### SHORT PROBLEM A:
Answer these questions from the forum thread:
(i) How much per mile does Kennedy C say drivers make in Bradenton?
(ii) Since when has the person replying to Wolfie been on Uber?
(iii) What per-mile figure does Realityshark give for the Uber liability?

WolfieDagger22 said:


> Why would you reply with something like that? I am just telling my personal story the fact that they were going to buy drugs was none of my business, the area that I took them to I used to live in the area and it was a bad neighborhood Guns do not scare me nor do references to them in a harassing manner such as what YOU presented with your insulting reply. so for the "record" keep your ignorant comments to yourself kthanksbye


hi Wolfie, I'm in BTown too. Been on Uber since late January. It's been amazing to see the growth since the early days, huh? Good luck out there.


----------



## Realityshark

Another wonderful Uber liability for less than $1 per mile. If the cops pull you over, they stuff the shit in your backseat and blame it on you. 

I'm sure Uber won't be reimbursing that lawyer bill.


----------



## Kennedy C

Realityshark said:


> Another wonderful Uber liability for less than $1 per mile. If the cops pull you over, they stuff the shit in your backseat and blame it on you.
> 
> I'm sure Uber won't be reimbursing that lawyer bill.


We make $1.20 a mile in Bradenton. I'll give you anti-Uber trolls some credit, you guys are vigilant. Any time I write a post, one of you is on it within minutes. Well done. If you don't like Uber, don't drive or ride with them. Pretty simple.

### SHORT PROBLEM B:
List each line of the entries that contains the string "word".

### SUPPLIED MATERIAL:
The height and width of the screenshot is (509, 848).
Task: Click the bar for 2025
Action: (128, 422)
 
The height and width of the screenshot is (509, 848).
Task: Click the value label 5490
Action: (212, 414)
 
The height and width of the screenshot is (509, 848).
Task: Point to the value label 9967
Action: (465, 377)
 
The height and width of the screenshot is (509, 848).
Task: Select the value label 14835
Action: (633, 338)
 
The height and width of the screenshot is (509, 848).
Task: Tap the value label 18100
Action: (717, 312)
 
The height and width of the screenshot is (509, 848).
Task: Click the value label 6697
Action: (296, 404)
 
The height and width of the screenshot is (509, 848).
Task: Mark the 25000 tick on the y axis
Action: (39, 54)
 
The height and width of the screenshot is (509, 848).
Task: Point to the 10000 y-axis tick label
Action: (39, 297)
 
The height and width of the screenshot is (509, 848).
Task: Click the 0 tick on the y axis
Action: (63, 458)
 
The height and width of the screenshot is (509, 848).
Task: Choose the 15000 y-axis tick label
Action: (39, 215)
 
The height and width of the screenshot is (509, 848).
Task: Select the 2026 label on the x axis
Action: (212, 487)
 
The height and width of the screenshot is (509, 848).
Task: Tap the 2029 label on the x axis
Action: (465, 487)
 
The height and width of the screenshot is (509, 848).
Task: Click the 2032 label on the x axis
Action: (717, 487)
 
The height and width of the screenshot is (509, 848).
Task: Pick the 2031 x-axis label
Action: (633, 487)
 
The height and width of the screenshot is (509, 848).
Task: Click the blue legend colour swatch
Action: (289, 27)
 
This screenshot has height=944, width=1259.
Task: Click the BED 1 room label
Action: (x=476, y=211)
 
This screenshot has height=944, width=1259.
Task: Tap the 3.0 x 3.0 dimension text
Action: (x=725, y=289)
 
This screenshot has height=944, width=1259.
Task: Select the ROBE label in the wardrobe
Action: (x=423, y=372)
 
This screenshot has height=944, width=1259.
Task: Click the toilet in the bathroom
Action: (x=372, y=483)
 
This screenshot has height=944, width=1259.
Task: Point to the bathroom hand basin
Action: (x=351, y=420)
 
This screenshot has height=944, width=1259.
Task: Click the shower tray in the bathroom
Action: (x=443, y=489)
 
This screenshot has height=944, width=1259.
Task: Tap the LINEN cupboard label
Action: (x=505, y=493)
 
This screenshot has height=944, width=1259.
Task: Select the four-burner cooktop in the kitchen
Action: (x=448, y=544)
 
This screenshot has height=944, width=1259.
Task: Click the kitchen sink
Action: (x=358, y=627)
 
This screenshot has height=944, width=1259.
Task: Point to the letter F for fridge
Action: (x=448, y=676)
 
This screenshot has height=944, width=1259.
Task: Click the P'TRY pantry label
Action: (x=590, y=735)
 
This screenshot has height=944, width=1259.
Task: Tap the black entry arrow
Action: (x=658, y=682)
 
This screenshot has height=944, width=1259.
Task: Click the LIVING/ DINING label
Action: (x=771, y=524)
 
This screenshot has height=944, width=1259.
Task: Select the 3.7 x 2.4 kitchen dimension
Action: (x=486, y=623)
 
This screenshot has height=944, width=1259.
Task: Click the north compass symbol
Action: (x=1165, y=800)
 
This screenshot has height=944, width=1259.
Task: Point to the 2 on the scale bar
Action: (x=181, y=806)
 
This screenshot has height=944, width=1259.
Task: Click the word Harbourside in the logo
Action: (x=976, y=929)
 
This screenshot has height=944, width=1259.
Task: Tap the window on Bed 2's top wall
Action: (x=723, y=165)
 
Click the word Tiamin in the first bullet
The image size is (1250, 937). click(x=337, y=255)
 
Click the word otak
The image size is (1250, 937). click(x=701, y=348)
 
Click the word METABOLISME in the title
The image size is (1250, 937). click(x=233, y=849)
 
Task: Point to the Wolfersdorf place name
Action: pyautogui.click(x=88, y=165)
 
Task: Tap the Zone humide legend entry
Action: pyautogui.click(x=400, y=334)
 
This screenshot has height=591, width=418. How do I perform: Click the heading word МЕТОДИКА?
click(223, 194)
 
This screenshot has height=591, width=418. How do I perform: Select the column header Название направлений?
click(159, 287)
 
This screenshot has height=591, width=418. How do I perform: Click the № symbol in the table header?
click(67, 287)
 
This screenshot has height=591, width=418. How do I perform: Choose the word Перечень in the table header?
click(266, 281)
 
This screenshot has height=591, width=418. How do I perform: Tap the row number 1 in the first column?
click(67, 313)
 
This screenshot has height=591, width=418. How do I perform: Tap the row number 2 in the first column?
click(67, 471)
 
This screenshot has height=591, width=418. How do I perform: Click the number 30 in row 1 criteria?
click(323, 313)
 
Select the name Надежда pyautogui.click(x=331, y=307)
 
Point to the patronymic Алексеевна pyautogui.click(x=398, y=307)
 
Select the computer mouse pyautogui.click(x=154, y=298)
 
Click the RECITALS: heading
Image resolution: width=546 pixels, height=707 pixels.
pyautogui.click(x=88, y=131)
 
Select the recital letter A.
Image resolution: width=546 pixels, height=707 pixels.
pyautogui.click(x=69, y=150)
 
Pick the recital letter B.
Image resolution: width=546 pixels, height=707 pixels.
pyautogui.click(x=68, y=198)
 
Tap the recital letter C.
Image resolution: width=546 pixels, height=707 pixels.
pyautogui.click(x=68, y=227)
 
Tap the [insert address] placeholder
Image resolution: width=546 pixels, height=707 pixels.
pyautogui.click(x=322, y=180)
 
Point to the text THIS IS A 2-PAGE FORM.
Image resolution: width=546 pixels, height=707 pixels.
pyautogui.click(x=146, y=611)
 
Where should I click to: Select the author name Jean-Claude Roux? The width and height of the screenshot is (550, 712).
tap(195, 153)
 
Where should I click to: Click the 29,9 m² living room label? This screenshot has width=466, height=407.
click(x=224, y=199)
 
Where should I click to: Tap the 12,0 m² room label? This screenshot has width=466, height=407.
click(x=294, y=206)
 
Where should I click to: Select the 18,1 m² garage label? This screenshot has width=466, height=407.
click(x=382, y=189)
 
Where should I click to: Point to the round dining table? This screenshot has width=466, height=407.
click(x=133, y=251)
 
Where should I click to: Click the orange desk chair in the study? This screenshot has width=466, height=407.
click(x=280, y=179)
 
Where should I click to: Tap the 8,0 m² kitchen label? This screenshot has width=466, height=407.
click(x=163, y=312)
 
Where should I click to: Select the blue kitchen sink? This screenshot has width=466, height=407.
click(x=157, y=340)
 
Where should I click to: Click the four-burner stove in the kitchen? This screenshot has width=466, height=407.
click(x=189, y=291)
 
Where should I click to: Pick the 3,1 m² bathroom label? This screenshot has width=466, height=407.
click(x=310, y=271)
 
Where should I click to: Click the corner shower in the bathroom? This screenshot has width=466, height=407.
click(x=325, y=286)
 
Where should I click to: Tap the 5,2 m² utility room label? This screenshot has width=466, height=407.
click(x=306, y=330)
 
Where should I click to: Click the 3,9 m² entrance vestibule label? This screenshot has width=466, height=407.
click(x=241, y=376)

### FULL OUTPUT A:
(i) $1.20 a mile
(ii) Since late January
(iii) Less than $1 per mile

### FULL OUTPUT B:
Task: Click the word Harbourside in the logo
Click the word Tiamin in the first bullet
Click the word otak
Click the word METABOLISME in the title
This screenshot has height=591, width=418. How do I perform: Click the heading word МЕТОДИКА?
This screenshot has height=591, width=418. How do I perform: Choose the word Перечень in the table header?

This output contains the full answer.